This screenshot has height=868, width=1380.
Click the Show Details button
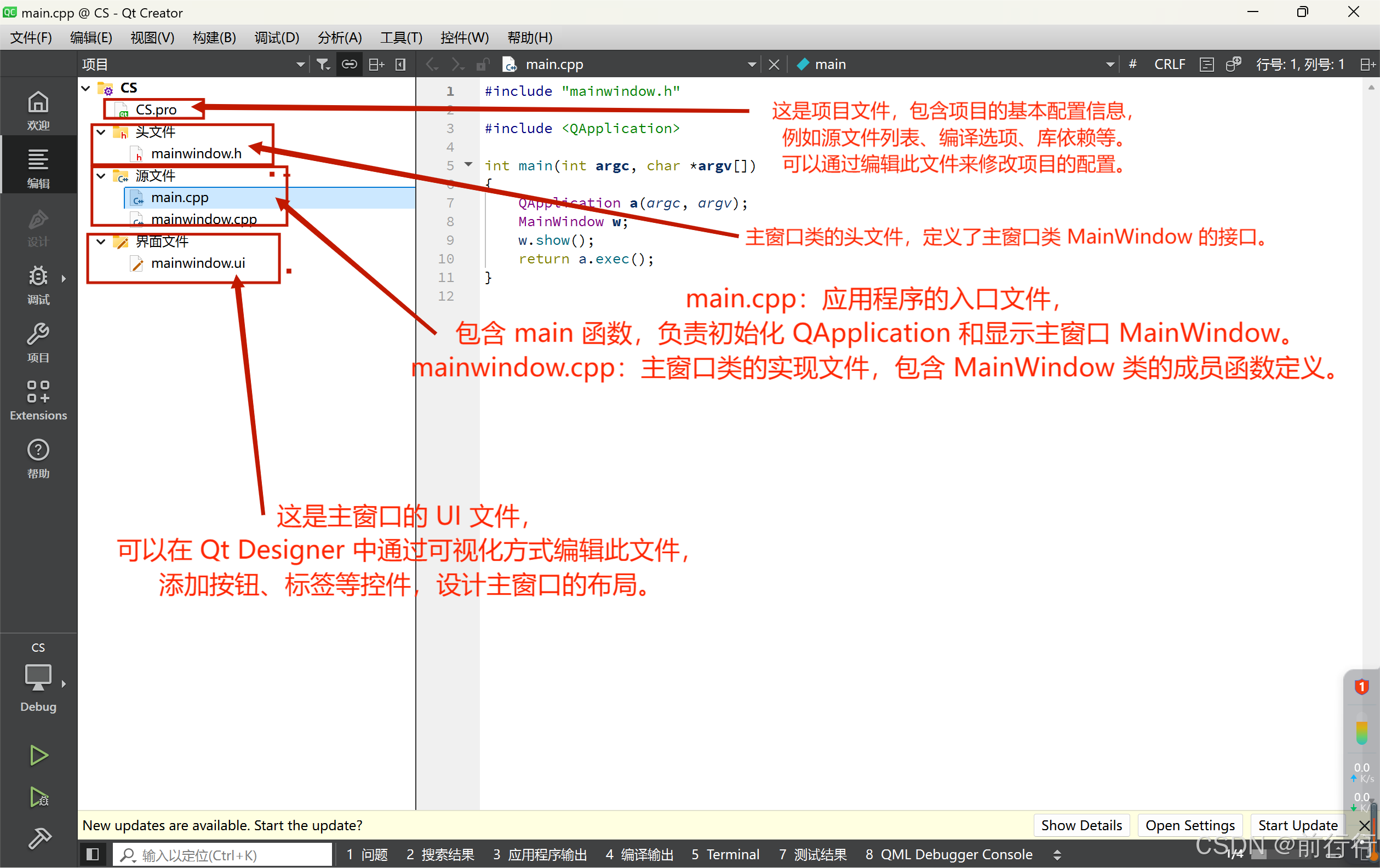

▬▬▬▬▬▬▬▬▬▬

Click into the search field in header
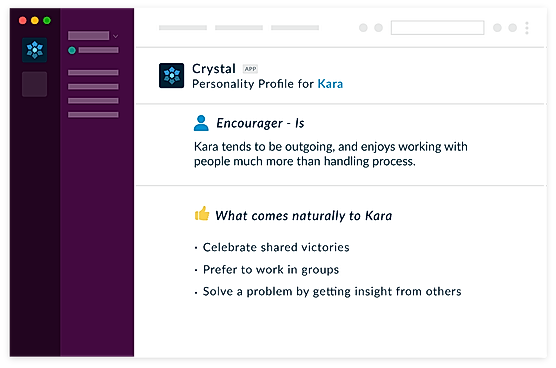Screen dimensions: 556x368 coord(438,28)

▬▬▬▬▬▬▬▬▬▬

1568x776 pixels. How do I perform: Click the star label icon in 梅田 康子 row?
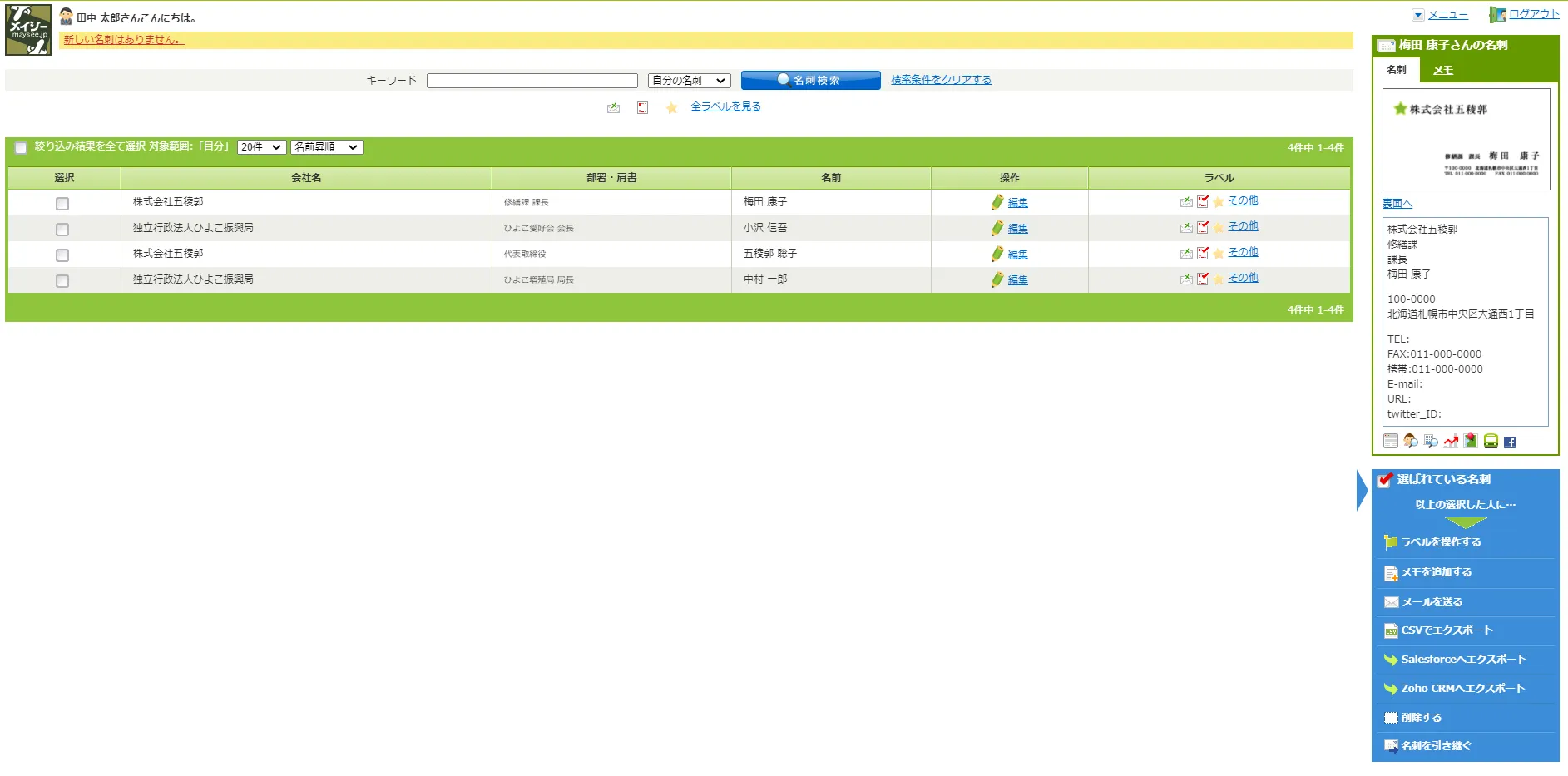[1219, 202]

▬▬▬▬▬▬▬▬▬▬

*TASK REQUIREMENTS*:
Repeat everything in the entries from the line containing "This screenshot has height=868, width=1380." down to the line containing "Click the Show Details button", both lines included, word for word.

*FINISHED ANSWER*:
This screenshot has height=868, width=1380.
Click the Show Details button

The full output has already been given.